Give Fox a certain level of credit for not promoting this over a year in advance. They've got a near-gauranteed gargantuan blockbuster on their hands just based on the title and hitting the Millennial Nostalgia market at what's probably going to be its peak (don't forget: JURASSIC WORLD just got done becoming the biggest hit ever) - regardless of how you feel about INDEPENDENCE DAY (I've made my position pretty clear) there's an audience to whom it's a generational touchstone who will turn out in force for this - so they can afford to not bury the planet in advertising before now:
In any case, I mostly like what I'm seeing. I'm curious to see how they solve the problem presented by the aliens (part of the charm of the original is that it treats "alien invasion" like an impersonal natural disaster that doesn't need much explanation or any background, but we'll probably need some of that this time) and it feels anticlimactic to lose Will Smith's character offscreen (see below), but otherwise it looks like the best pitch you could reasonably have for this. I'm especially interested in the idea that they're going with an significantly altered timeline (with the original invasion still dated to 1996 and this being an alternate 2016 world spinning out of those events) rather than futzing around trying to keep a "normal" present like the last three TERMINATOR sequels. Hell, given the ongoing state of the world, "endless war-preparation even as the inciting attack gets further and further into the past" is eerily appropriate.
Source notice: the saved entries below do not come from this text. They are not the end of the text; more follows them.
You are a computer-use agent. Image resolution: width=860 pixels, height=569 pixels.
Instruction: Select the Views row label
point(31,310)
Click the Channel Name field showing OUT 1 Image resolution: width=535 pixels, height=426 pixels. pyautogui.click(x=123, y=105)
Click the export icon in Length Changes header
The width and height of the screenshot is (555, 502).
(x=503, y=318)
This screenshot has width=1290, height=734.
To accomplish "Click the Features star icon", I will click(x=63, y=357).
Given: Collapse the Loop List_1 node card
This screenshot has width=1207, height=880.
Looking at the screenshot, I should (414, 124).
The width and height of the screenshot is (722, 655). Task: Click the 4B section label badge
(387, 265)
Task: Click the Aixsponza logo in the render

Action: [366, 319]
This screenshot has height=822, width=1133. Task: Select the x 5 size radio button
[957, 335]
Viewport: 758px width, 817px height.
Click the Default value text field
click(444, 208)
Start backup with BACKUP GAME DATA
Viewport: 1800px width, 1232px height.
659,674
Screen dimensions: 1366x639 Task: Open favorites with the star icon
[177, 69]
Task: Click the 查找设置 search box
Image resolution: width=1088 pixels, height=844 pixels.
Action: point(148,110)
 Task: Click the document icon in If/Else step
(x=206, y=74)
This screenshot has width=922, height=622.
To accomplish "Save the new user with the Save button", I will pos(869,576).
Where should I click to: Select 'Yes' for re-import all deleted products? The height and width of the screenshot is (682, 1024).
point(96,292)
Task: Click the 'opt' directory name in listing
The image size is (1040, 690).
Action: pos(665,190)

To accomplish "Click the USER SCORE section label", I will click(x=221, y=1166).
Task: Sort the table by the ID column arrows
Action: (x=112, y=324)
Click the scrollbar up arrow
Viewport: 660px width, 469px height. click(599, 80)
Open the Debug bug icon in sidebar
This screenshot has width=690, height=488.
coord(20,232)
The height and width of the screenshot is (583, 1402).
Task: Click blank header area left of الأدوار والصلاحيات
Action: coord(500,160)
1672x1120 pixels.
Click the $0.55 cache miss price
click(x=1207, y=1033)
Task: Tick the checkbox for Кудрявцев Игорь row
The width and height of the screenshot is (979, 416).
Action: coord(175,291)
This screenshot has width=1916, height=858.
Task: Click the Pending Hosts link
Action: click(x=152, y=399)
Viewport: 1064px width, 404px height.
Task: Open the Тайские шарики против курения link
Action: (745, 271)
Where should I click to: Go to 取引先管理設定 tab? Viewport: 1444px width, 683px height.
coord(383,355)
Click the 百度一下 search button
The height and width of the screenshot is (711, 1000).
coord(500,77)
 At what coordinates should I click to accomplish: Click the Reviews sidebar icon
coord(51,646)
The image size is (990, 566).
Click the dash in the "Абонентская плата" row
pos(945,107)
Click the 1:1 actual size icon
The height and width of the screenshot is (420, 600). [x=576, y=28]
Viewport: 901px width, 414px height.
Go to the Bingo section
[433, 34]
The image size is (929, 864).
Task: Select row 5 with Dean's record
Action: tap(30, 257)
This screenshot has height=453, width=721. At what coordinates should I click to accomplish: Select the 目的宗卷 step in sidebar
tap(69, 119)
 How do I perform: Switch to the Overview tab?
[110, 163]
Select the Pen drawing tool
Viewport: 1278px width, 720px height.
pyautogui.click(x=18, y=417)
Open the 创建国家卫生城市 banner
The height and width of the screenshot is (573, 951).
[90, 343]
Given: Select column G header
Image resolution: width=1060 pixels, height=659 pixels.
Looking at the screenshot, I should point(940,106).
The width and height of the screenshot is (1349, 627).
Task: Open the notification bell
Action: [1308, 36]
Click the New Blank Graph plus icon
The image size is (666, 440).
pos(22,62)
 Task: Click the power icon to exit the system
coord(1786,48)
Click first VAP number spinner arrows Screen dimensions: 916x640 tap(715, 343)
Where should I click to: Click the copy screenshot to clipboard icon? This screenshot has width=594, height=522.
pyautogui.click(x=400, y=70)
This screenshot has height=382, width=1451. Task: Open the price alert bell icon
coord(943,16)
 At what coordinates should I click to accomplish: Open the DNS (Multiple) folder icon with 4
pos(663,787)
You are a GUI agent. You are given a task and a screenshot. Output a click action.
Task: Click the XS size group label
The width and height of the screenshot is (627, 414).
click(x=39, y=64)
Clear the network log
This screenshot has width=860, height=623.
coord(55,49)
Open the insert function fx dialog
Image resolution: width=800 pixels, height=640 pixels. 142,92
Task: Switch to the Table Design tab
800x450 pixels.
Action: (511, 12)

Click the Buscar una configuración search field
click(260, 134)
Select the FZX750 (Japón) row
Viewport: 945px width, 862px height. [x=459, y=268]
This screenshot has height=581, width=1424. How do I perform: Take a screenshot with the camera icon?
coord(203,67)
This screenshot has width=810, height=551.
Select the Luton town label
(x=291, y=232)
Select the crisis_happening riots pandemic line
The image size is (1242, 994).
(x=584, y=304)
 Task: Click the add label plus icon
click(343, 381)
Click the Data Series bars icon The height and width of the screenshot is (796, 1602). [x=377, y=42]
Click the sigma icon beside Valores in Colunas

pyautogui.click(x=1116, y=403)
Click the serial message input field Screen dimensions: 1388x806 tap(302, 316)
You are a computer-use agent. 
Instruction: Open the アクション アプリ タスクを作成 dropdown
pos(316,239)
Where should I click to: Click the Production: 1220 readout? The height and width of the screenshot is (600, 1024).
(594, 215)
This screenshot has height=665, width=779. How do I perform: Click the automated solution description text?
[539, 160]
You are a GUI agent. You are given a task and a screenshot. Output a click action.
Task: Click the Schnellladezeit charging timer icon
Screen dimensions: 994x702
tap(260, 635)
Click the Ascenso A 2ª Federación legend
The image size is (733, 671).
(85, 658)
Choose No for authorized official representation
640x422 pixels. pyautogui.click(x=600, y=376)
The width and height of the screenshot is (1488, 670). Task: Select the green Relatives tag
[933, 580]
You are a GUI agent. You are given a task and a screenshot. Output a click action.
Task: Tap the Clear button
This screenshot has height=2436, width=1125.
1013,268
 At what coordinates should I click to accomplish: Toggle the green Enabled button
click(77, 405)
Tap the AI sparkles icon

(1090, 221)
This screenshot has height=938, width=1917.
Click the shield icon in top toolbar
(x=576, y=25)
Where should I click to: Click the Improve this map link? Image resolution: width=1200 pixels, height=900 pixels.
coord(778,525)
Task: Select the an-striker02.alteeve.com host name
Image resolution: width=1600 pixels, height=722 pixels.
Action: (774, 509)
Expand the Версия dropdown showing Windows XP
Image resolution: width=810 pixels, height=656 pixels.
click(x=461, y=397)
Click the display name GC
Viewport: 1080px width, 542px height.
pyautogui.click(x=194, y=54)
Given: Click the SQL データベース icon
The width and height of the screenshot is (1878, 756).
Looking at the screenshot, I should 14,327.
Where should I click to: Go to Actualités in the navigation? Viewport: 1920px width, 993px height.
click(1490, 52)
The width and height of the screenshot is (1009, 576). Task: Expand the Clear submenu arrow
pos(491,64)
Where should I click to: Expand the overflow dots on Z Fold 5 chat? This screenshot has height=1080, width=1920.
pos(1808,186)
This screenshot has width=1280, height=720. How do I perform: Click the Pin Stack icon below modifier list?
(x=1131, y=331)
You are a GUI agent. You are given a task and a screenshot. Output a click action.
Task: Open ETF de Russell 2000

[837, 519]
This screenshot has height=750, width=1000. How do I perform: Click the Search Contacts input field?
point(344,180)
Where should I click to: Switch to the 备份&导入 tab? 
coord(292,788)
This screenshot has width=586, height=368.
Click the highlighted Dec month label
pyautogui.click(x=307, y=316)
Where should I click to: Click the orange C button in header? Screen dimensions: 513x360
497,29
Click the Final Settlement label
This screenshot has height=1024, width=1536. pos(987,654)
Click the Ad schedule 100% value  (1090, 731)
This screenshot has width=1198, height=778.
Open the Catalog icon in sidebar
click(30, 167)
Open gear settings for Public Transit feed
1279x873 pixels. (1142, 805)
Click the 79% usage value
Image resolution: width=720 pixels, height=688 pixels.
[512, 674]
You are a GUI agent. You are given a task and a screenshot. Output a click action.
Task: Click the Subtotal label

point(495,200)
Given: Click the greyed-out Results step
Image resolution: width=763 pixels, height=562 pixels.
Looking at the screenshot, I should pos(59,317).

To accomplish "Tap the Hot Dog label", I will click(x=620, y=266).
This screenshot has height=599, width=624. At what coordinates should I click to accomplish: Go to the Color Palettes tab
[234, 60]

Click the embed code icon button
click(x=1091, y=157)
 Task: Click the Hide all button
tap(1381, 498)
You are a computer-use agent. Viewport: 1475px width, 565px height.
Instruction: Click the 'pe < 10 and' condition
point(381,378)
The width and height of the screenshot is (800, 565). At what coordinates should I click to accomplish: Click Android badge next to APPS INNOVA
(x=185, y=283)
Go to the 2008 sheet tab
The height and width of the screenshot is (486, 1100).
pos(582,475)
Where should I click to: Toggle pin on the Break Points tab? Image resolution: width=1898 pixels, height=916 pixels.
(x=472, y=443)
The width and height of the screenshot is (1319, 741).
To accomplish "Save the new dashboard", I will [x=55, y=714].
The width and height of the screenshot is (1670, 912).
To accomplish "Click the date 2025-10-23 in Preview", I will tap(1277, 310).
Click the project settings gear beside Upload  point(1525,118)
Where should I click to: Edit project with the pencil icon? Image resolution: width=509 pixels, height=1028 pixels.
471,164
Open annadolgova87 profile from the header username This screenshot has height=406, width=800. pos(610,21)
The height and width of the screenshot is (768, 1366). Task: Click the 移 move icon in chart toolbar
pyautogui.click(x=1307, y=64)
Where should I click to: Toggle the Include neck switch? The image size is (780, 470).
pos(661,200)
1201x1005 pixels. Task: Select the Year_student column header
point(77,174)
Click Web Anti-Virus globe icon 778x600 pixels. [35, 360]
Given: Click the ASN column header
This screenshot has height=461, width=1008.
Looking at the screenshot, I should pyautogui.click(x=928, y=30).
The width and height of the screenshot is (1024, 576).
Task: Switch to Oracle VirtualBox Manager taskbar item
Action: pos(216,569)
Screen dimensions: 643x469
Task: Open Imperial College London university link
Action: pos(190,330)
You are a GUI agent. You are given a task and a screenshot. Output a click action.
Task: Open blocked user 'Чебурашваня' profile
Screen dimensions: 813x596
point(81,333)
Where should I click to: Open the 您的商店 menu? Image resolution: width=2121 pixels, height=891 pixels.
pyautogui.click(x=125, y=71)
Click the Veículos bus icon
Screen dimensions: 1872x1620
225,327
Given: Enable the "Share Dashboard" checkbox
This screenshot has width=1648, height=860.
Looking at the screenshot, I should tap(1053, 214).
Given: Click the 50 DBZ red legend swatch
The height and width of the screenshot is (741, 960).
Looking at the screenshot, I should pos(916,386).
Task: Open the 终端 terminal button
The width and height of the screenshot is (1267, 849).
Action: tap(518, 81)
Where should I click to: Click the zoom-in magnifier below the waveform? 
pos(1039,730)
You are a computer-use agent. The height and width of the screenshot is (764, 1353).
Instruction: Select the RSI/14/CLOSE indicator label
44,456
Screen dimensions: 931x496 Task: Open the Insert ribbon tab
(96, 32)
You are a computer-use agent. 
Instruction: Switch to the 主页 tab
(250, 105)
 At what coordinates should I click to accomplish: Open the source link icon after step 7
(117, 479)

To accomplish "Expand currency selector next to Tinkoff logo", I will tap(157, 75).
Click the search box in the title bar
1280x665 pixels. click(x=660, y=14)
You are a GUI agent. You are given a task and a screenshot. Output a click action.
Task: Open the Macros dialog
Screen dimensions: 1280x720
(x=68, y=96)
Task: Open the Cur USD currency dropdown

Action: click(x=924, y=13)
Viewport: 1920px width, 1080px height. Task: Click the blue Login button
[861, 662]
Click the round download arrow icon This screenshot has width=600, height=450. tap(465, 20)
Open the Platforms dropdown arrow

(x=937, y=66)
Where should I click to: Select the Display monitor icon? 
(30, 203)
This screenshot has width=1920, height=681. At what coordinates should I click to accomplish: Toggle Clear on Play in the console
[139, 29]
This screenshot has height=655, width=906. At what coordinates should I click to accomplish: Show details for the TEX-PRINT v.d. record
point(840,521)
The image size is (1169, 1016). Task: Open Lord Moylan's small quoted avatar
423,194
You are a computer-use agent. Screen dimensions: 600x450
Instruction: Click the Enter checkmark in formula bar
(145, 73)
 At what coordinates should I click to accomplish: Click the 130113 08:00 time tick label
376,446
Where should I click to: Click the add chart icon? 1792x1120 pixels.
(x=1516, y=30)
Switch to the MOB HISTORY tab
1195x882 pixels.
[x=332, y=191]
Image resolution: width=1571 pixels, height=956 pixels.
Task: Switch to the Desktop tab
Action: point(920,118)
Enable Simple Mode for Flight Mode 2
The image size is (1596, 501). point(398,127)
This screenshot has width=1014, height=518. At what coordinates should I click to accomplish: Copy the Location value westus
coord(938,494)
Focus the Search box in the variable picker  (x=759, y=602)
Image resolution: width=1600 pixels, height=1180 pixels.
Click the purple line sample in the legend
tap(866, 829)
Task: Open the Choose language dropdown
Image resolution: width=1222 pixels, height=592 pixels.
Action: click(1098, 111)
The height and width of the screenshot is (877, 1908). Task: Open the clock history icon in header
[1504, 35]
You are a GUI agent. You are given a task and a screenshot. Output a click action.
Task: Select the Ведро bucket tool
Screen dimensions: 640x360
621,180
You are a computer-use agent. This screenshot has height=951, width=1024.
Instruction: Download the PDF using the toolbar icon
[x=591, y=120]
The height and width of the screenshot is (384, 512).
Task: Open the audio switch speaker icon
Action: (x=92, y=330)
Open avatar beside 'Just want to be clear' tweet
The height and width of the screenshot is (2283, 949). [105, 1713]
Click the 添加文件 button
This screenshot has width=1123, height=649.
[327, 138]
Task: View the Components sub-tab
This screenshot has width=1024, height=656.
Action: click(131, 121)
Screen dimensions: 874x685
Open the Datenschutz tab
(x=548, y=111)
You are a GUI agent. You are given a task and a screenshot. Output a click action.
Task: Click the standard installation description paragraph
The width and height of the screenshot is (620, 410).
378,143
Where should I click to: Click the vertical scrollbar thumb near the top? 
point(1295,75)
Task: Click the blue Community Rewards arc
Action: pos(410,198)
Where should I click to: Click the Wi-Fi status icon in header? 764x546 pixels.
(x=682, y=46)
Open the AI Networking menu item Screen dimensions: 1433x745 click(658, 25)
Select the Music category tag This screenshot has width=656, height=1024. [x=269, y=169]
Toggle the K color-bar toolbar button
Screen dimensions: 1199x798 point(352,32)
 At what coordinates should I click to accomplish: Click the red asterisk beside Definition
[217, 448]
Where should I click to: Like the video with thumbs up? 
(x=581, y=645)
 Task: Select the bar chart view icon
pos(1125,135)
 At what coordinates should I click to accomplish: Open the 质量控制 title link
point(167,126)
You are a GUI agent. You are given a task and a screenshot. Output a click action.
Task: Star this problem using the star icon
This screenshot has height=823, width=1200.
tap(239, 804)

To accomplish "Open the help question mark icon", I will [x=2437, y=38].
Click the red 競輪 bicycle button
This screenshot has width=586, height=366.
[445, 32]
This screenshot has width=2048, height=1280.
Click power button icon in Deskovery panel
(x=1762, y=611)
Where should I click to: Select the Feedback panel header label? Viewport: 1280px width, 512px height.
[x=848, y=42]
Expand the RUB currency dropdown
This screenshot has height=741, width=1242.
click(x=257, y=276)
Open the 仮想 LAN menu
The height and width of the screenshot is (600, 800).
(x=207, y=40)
Along with the trailer, they've also launch a "War of 1996" viral site to handle some inter-film worldbuilding. This is where we learn (among other things) that Stephen Hiller (Smith) died in a test-pilot accident (Jessie Usher is playing "Dylan Dubrow-Hiller," i.e. Jasmine's now-grownup kid from the first one) and that David (Jeff Goldblum) has become a sort of Steve-Job-but-for-weaponry guru leading the adoption of alien tech by humanity; along with other (potentially) interesting details like surviving Invaders still being alive (and fighting with human troops) in Africa.
So... call it a maybe. Well-intentioned failures aside, Emmerich remains one of the best action-spectacle filmmakers working, and I'm excited to see him return to full-on science fiction after all this time. We'll find out on June 24th (the July 4 weekend having been previously claimed by Spielberg's BFG adaptation and, for some reason, Warner Bros' new TARZAN movie.)